他看了看刘雪梅的小手已经基本止住了血,不过还是不放心地用手轻轻摁着,他的手倒是干净,因为基本不做什么粗活,这双手细致得好像女人的手一般,他真想把两个人的手交换一下。
薛奇心里头在想,自己十四岁的时候,虽然家里情况也不太好,可是却也能够上学,能够吃饱饭,顶多就是帮家里干点杂活而已,可是眼前这个小女孩,却已经为人妇了,而且还是如此的温淑贤良,让人心疼不已。
虽说这古代的社会制度令人发指,可是此时的薛奇,却只有感动。
毕竟就是这样的社会,才能铸就这样温柔贤良的女子,别人可以指着古代大骂“万恶的旧社会”,可是他此时却没那个底气,或许反而应该感谢这个时代。

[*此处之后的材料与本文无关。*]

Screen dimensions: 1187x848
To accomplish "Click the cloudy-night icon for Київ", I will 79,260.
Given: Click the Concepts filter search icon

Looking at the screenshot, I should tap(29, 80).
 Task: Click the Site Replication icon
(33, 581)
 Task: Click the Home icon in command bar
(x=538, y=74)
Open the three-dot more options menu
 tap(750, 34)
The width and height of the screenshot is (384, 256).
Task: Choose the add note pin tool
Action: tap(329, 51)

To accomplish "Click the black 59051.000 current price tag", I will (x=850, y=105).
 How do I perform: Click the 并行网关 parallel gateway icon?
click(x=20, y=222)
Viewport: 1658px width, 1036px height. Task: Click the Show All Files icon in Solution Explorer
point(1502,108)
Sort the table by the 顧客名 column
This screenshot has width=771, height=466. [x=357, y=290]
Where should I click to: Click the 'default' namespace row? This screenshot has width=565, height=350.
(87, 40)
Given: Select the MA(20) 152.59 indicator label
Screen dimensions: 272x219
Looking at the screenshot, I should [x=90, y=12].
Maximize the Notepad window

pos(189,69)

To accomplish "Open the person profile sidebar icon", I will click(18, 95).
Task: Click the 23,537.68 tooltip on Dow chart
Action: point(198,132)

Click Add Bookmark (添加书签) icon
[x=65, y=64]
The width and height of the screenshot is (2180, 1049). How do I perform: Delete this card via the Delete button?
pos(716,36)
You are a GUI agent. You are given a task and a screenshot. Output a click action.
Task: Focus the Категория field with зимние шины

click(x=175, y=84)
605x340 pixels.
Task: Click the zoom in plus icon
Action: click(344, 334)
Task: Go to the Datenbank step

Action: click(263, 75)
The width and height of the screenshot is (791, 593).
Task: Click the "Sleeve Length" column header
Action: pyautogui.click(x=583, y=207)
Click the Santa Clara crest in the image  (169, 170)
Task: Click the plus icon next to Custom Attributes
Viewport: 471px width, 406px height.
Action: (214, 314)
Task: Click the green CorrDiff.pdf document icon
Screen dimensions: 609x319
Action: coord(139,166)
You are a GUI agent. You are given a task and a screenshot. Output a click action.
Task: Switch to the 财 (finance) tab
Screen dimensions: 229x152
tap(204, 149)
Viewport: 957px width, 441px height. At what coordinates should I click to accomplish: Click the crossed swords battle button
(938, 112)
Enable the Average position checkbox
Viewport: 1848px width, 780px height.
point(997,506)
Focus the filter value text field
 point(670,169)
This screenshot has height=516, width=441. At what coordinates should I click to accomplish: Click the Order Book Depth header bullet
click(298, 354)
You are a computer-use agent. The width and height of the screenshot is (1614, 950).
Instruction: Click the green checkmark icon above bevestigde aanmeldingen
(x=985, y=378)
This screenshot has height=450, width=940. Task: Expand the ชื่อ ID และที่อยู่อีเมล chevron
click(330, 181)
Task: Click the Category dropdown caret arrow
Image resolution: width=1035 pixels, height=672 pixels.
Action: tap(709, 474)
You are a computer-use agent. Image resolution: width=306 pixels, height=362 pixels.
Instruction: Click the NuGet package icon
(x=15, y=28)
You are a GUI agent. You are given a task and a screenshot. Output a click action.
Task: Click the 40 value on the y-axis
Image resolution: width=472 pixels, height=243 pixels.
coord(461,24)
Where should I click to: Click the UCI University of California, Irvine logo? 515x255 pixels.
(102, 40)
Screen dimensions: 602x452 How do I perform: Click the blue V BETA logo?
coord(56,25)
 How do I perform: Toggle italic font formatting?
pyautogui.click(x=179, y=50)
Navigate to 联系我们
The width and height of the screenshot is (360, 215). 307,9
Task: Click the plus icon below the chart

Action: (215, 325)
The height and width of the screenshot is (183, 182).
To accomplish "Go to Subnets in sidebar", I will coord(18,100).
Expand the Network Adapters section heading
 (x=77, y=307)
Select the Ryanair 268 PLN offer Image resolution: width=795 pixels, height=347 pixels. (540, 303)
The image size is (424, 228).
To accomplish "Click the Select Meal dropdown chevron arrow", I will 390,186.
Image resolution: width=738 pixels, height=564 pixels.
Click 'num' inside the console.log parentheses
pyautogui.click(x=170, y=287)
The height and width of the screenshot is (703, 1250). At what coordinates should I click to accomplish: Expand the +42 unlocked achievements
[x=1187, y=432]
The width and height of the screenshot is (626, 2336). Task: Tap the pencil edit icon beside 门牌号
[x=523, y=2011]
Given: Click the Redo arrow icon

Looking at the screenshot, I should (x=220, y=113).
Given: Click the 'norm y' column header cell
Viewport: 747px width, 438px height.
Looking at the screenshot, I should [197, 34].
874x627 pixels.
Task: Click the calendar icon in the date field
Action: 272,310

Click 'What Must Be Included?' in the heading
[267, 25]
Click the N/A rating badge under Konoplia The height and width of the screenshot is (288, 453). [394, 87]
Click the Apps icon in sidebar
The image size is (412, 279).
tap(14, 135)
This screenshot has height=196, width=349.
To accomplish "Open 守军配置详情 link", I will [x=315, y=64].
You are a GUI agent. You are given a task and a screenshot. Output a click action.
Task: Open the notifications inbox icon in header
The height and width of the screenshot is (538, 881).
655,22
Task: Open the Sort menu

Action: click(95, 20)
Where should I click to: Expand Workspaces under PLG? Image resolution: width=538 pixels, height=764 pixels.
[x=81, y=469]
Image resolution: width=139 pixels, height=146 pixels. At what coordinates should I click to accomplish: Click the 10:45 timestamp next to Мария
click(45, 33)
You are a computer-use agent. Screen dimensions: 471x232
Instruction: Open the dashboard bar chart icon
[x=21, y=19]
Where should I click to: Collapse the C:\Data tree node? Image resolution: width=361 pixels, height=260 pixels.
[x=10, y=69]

他忽然想到了大明律里面规定了女子出嫁的年龄是十六岁,不过跟现代社会一样,民间始终是特例,十四五岁结婚,甚至十二三岁结婚的都有,官府根本就不管,也管不过来。
都说大明的刑罚严苛,这话是没错,可是也不绝对,就比如说这早婚的事儿,就基本没人管,都是睁一只眼闭一只眼。
看着妻子头上没有再出现“-1”的红字,薛奇知道,血是止住了,所以轻轻放开了手,忍不住摸了摸妻子的脑袋问道:“雪梅,还疼吗?”
“相公,不疼了。”
刘雪梅依旧低着头,声音中透着几分妩媚,看起来自己这个娘子,真正妩媚起来,也不会输给那个常秀,只不过这种妩媚,只有他这个做丈夫的才有资格看到。
平日里的刘雪梅,总是显得那么端庄大方,纯净可人,完全就是少女的样子。
屋外北风呼呼吹着,仿佛鬼哭狼嚎一般。
没办法,北方的冬天就是这样,不过房间里,却透着几分暖意,地上摆放着木炭的炉子,炕也是暖烘烘的,日子这样,其实也不错。
刘雪梅此时感觉到无比的幸福和踏实,不仅仅是因为这无厘头的温暖如春,更因为搂着自己的丈夫那宽阔可靠的胸膛。
只要丈夫能爱自己,疼自己,哪怕是丢了性命,心里头也觉得值了。
以前虽然没有埋怨过,不过丈夫对自己爱搭不理的样子,还是令她心头有些凄然。
如今则完全不一样了。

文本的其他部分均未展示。